Records drawn from a dataset

------------------------------------------------------------------------

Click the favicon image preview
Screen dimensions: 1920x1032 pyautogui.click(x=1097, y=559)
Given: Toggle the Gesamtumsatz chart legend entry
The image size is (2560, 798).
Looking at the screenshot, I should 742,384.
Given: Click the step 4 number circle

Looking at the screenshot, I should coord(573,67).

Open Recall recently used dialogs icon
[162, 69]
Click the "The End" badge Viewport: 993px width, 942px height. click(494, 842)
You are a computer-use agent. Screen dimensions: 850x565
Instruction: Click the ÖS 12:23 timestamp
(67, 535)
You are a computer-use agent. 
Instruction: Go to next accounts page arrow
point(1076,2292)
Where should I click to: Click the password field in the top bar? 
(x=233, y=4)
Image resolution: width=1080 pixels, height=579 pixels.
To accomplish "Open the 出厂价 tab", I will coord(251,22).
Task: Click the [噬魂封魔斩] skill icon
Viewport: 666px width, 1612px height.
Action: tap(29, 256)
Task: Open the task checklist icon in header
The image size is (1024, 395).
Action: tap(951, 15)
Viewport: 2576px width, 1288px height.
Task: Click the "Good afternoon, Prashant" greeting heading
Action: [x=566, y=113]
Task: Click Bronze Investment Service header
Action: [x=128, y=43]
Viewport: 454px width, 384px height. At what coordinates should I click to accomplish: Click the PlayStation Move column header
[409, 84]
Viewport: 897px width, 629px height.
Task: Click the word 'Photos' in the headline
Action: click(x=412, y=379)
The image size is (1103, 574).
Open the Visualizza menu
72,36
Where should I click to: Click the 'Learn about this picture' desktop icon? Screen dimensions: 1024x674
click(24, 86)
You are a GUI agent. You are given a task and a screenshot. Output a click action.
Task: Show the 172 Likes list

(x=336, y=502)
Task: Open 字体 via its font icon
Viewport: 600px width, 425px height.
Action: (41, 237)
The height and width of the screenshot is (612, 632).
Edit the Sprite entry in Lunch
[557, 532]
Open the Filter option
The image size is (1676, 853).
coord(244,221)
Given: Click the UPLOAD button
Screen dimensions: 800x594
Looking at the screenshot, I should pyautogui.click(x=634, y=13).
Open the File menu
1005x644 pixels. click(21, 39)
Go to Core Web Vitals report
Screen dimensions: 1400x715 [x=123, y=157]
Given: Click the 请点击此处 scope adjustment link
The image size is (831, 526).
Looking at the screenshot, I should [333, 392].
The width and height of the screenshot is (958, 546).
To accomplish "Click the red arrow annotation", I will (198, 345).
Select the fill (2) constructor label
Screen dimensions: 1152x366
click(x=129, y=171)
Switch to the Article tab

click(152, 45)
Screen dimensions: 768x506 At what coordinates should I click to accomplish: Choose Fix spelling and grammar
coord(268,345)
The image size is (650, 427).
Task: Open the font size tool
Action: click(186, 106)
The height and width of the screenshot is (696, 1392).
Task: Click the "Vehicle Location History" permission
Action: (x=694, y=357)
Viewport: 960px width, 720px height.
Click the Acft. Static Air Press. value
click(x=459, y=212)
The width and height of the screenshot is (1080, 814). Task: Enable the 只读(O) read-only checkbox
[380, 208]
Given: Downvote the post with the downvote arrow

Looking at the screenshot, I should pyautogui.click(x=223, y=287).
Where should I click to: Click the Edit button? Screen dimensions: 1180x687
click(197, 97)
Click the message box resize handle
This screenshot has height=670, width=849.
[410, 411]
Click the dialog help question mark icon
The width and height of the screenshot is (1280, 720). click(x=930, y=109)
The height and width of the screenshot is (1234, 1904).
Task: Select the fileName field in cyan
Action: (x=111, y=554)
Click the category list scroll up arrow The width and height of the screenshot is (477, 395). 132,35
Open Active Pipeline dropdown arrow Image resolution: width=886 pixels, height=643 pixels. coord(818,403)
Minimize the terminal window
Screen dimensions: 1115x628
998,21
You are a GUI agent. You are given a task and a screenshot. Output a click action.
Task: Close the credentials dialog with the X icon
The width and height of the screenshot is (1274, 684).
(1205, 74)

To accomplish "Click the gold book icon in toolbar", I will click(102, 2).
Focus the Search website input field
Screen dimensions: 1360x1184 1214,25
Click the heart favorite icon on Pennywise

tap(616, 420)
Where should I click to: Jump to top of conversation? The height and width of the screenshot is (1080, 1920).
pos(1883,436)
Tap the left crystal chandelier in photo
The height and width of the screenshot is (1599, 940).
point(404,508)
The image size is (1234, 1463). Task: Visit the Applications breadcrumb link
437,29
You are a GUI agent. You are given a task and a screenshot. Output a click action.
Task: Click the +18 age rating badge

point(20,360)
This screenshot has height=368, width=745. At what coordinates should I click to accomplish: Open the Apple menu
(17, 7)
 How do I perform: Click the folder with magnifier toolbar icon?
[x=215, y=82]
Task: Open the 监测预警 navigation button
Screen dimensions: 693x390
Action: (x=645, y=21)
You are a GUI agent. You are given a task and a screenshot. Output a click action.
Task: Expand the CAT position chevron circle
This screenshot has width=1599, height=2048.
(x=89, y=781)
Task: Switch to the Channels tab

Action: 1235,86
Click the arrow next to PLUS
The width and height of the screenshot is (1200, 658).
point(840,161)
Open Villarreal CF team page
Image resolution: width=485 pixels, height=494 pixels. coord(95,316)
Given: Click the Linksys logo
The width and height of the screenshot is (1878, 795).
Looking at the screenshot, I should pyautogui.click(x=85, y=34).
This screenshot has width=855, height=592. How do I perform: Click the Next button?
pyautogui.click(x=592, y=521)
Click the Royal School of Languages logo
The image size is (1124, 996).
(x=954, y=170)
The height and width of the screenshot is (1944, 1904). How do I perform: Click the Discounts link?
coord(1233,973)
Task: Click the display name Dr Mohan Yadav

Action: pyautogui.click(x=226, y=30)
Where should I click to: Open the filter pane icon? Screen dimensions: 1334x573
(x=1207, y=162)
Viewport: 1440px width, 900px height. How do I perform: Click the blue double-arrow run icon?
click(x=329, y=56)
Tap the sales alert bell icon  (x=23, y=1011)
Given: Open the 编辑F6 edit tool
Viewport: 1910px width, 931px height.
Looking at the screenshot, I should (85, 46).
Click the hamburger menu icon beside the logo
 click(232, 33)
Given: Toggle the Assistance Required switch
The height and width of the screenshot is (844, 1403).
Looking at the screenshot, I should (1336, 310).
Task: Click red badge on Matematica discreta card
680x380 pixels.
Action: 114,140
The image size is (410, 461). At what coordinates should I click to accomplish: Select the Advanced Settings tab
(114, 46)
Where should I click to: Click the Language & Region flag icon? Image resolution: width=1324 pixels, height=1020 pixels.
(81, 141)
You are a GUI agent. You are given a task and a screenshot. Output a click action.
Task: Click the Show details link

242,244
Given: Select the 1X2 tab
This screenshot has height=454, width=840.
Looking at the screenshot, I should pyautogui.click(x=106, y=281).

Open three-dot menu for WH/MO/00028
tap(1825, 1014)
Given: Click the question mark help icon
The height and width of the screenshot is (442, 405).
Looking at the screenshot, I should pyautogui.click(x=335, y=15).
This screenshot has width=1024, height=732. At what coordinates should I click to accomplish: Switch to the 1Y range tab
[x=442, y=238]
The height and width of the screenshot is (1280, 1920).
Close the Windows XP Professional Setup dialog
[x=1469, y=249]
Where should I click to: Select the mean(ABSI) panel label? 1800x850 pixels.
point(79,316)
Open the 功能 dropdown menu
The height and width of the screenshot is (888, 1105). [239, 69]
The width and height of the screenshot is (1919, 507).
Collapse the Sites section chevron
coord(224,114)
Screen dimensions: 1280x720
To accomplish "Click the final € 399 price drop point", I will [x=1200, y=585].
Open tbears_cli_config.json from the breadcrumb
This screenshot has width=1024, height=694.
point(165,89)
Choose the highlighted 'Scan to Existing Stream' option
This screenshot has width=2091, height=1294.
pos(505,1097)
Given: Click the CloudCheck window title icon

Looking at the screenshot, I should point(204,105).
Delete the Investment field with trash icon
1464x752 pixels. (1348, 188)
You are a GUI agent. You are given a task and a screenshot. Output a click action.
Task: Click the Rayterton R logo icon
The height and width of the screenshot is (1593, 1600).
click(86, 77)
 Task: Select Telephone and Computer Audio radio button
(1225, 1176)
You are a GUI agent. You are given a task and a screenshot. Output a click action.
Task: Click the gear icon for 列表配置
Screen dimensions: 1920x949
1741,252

------------------------------------------------------------------------

# ABOUT THIS EXERCISE:
Check the data for the word "Toggle" and pull out the lines that have it.

# SOLUTION:
Given: Toggle the Gesamtumsatz chart legend entry
Given: Toggle the Assistance Required switch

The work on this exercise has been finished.